第一章 歓談部の平和な日常(10)
戦闘が終わると、仮想空間は解除されもとの何もない部屋に戻った。そして、倒れている黒神の所に筋骨隆々のお兄さんが駆け寄っていく。藤原の『永続模倣』で回復させることも出来るが、本職の仕事を奪うわけにはいかない。
お兄さんが黒神に回復を施している間に、藤原は早織がいる方の部屋へと戻った。
「やっぱり、黒神君でも先輩には勝てないですか」
早織は肩を落としながら呟いた。
「愛しの彼が負けて悲しいのかい?」
「はぁっ!? いやその……間違いじゃないですけど……」
早織は顔を真っ赤にして俯いてしまった。それをニヤニヤしながら見つめ、藤原は小さな声でこう告げた。
「アタックするなら早めにね。あの朝影さん? に負けちゃうよ」
どこかで聞いたことのある台詞に、早織は体をビクッと震わせる。彼女も彼女なりに危機感は抱いているらしい。
それは分かってるんですよでもいざとなると――と1人でぶつぶつと呪文のように呟き始めた早織から離れ、藤原は部屋の角へと移動した。
さっきまでニコニコ(ニヤニヤ?)していた少年の顔が豹変する。
顎に手を当て、怪訝な顔で、
(なんとなく、終ちゃんの能力の正体が見えてきたな。でももし僕の仮説が本当なら、一体どういうことなんだ? どうして『管理者』はこれを放置してるんだ。しかも終ちゃんのことはあれだけ大々的に報道されているのに……まるで、わざと放置してるかのようだな)
しばらくすると、意識を取り戻した黒神が戦闘用の部屋から出てきた。完全に回復したらしく、その足取りは軽い。
「黒神君、お疲れ様」
「流石に勝てない、か。まだまだだな」
回復役のお兄さんが出てくると、黒神は頭を下げて改めてお礼を言った。お兄さんは笑顔で黒神に応え、外へと出て行った。次の部屋へと移動するのだろうか。
「終ちゃん、少し真面目な話をしよう」
振り返った藤原は笑顔に戻っていた。だが、その目は真剣そのものだ。
「先輩、私は聞いててもいいんですか?」
「ああ、問題ないよ」
早織と黒神は隣同士に立ち、藤原は近くの壁に体を預けながら立っている。
「月宮ちゃん、さっきの戦闘で何か気付いたことはあるかい。特に、僕の行動で」
「……確か、いつもとは違いましたね。

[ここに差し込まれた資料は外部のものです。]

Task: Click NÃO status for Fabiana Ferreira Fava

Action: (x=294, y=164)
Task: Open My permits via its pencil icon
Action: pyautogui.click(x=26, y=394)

その、相手の能力をコピーしなかったところとか」
そう、藤原はあの戦闘において一度も黒神の能力をコピーして使うことはなかった。一般的な炎の能力などならば、既に同じ系統の能力をコピーしているからという理由が浮かぶが、黒神の能力に関してはその理由は通じない。
「どういうことだ?」
「先輩は、基本的には相手の能力をコピーして戦うの。自分が使ってみて、どんな能力が弱点なのかを判断する。それが先輩の戦い方」
「じゃあ、なんで俺の能力をコピーしなかったんですか?」
藤原は預けていた体を起こし、腕を組んで左右にウロウロと動きながら、
「しなかったんじゃない。『出来なかった』んだ」
「……え」
藤原の能力は1度見た能力ならばコピーできるはずだ。なのに出来なかったとは、一体どういうことなのか。

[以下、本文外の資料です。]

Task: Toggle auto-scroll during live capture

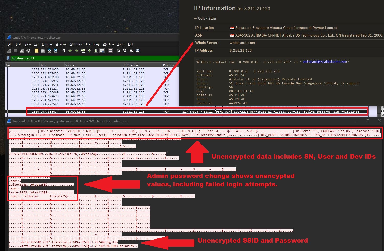Action: click(102, 51)
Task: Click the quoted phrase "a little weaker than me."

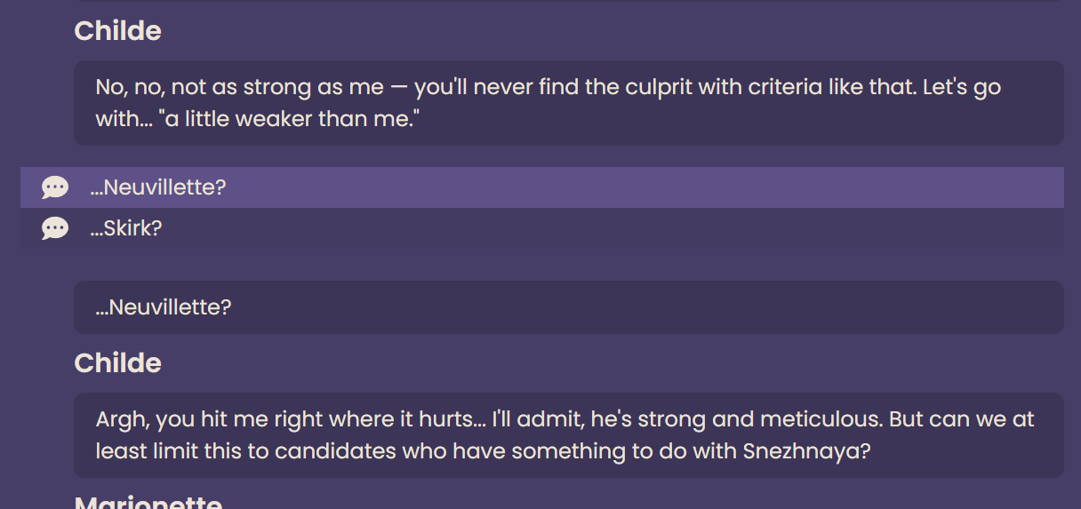Action: [x=288, y=119]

「『永続模倣』は、厳密に言うと相手の遺伝子情報を読み取ることで能力のコピーを可能にするものなんだ。能力は遺伝子に潜在しているものだからね。だからこそ、1度相手の能力を見てそれがどんな能力かを理解していないといけない」
だから、と藤原は言葉を継ぐ。
「能力をコピー出来ないということはその能力はどんなものだと思う?」
考え込む黒神の代わりに、早織が答えた。
「遺伝子に潜在している能力じゃない……ってことですか?」
「そうだ。そう考えれば、終ちゃんのデバイスが適合してないのも合点がいく。でもそうすると、不可解な点が生まれるんだ。それは……その『氣』の能力が本当に終ちゃんの能力なのかということだ」
黒神だけではなく、早織も藤原の言葉に驚いた表情をする。さらに、藤原は話を続ける。